==== EXTRACT
May 6, 2016
By Damon Arthur
Over the next 12 months a team of paleontologists will be tramping through the hills around Lake Shasta looking for 220-million-year-old fossils.
Neil Kelley, who is leading the expedition, said he hopes to pick up where a team of scientists left off more than 100 years ago when they hauled numerous fossils from the area.
"It's unique because the species of animals we find there have not been found anywhere else in the world," said Kelley, a professor of paleontology at Vanderbilt University.
The fossils are types of ichthyosaurs, ancient marine reptiles that lived at the same time as the dinosaurs. Among the fossils found around the lake are the Shastasaurus and Californosaurus, which Kelley said are found nowhere else in the world.
Fossils in the area have been relatively well preserved because of the unique nature of the area around Lake Shasta, Kelley said.
Matt Doyle, general manager of Lake Shasta Caverns, said the area is at the center of a convergence zone of three different regions.
The limestone rocks, known as Hosselkuss limestone, were once much farther west, out in the ocean. Over millions of years they were pushed up by plate tectonics to their current location on the western edge of the Klamath Mountains.
While volcanic activity and plate tectonics transformed much of Southern Oregon and California, the area around Lake Shasta has been preserved.
Cascade volcanoes covered areas to the north and east of the limestone rocks. And to the south and west, formation of the Sierra Nevada mountains so badly heated and pressed the rocks that fossils were destroyed.
"That area is very geologically and biologically very unique," Kelley said.
Over the past few years, biologists have discovered several new plant species found only around Lake Shasta. Scientists who discovered the plants said the species have survived in the area for millions of years because of the unique geology of the area.
Fossils in the area have been so well preserved that they are just "sticking out," said Richard Hilton, a paleontology instructor at Sierra College in Rocklin.
========
==== DATA FOR REVIEW
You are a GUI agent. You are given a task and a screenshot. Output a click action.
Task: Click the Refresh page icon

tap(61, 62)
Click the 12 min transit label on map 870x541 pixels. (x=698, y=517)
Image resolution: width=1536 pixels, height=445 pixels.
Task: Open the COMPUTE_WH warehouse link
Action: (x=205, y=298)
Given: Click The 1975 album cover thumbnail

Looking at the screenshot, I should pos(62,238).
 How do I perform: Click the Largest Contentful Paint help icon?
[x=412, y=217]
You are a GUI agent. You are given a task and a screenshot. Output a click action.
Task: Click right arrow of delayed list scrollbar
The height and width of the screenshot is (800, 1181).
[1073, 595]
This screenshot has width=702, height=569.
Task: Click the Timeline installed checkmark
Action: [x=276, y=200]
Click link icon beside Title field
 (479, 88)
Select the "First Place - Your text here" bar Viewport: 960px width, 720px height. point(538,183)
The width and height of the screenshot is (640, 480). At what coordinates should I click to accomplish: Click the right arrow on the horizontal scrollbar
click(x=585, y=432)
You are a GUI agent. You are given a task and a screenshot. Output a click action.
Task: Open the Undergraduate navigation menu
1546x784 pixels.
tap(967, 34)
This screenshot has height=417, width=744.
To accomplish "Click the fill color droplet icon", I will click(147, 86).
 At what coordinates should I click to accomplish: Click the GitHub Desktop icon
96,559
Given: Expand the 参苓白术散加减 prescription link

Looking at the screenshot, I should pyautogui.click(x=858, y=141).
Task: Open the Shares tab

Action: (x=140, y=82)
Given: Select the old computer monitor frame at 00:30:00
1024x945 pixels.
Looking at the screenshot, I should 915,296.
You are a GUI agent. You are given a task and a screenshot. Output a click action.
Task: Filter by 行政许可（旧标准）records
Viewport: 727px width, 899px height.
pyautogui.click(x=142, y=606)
========
*APPLY WHAT YOU READ:*
1 > In the article on the Lake Shasta fossil expedition, what university does Neil Kelley teach at?
2 > Continue the article on the Lake Shasta fossil expedition from its last sentence.
The lines come from a separate source.

*ANSWERS FOR THIS EXERCISE:*
1 > Vanderbilt University

2 >
Hilton, who will be part of the team returning to the area to look for fossils, wrote a book titled "Dinosaurs and other Mesozoic Reptiles of California."
In his book he describes how a team of scientists and amateur paleontologists made numerous trips from 1901 to 1910 searching for fossils in the area around what is now Lake Shasta.
Unfortunately, getting to the area is difficult and recognizing the fossils also takes a trained eye. Hilton, who earned his master's degree from studying fossils around Lake Shasta, said the area is steep, overgrown with brush and poison oak and thick with ticks and snakes.
"It's still very difficult to find these sites today," Hilton said. "It's kind of a nightmare."
Limestone is very hard, so getting the fossils out of the rock without destroying it is also very difficult, he said.
Kelley said the U.S. Forest Service, which owns and manages the land, has designated the Hosselkus limestone hills a special research area. Before his group can excavate for fossils they have to obtain a permit from the Forest Service.
They also have to raise the money to pay for the trip. Kelley and his team are raising money for the trip through a website called Experiment.com. Their proposal is called Rediscovering the Lost Triassic Marine Reptiles of Northern California.
So far, they have raised 82 percent of their $4,400 goal.
Kelley said they hope to do some initial work this fall and then return again in the spring of 2017.